Whattaya say to that Juno?

While I’m frozen in thought, Joan or Jane must have looked for more interesting conversation (or any conversation) because when I come out of my trance, I am standing alone. I realize that being transfixed on the back of David’s head might call attention to myself, so I turn my back to him, try and get a grip, and plan my next move. I could slip out and…what? Grab a cab that would cost 100 dollars? Take the car and then make the others grab a cab? Spend the night pretending to be sick in the bathroom? All options that get me out of here are viable. I know one thing, though, I’d better quit standing all by myself at the entrance to the Lounge.

Now I’m hyperventilating.

“Hey Suze, are you looking for me?” It’s Bob. He grabs my arm and spins me around just when David’s attention is turned in our direction. Probably heard Bob call my name. Lightening flashes and rumbling thunder drumbeats from a blip in the time/space continuum when we look into each other’s eyes. I am instantly recognized and a big smile of surprise lights up his face. He excuses himself from his small circle and strides over. That stride, that confident gait, that grace; no arthritis in those bones! But is that really David? That’s David? I’m so startled at what I see that I hope my mouth has not popped open. Wow! He looks…great!Better! His hair is short and still all there; thick, gray hair. That wonderful, thick hair; but short and all spiky on top. David in a crew cut! Clean shaven.
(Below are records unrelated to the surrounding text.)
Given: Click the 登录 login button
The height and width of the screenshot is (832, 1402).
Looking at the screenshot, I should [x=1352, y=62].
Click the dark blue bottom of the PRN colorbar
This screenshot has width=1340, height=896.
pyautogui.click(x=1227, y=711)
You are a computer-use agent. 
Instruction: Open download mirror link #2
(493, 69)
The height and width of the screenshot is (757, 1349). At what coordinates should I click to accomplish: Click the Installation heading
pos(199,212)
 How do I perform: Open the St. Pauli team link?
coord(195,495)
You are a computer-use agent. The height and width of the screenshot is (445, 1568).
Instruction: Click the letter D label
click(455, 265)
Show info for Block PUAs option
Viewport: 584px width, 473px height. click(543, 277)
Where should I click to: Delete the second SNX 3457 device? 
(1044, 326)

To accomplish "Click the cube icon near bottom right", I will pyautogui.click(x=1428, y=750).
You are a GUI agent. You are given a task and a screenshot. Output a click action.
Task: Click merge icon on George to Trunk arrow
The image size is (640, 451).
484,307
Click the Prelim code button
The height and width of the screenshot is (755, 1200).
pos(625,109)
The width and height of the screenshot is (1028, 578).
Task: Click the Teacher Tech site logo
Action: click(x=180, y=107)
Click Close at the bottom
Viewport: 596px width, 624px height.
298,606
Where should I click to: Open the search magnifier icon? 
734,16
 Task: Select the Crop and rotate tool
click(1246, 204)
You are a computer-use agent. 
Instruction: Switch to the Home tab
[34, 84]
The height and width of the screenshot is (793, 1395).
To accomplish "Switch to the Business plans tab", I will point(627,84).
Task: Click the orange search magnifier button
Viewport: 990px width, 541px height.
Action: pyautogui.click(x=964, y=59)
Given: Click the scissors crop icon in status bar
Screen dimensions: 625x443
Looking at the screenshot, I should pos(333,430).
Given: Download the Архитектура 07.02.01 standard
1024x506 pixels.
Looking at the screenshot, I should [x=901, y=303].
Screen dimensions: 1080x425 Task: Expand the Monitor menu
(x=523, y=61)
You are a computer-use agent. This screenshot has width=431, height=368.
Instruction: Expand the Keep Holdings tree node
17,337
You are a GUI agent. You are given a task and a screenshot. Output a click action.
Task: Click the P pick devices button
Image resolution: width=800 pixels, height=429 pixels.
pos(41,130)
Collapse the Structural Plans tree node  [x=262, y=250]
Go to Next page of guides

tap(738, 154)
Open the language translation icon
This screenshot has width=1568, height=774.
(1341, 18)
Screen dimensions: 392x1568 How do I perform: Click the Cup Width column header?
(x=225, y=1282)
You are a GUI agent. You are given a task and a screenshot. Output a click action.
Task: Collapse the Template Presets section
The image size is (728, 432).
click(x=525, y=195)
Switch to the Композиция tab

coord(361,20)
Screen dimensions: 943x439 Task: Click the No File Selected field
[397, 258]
And there’s a cleft in his chin, I never knew he had a cleft in his chin! This is too much, he’s so different and yet it is David. And a suit! I’ve never seen David in a suit; and geez, I think it’s an Armani! (Thanks to Elliot I’ve become an Armani detector.) My David only wore hiking shorts and sandals in summer and jeans and combat boots in winter. This David has gone corporate, and he looks… goood! I assumed the war against the establishment would always be fought by David. Hell, this is too much to digest! I can’t stop these thoughts from whizzing into my head faster than the speed of light. It’s almost like they are feelings more than thoughts.

“I can’t believe it,” he says as he hugs me. “This is too much! How wonderful to see you again after all these years.”

I sense Bob’s bewilderment, but I am caught up in the sensuousness of being embraced by David. I guess the chemistry is still cooking in the old Bunsen burner. This is going to be tougher than I ever could have imagined. I mean, I never imagined that I would meet David on this night, in this way, but I have wondered maybe six or seven million times what it would be like to see him again.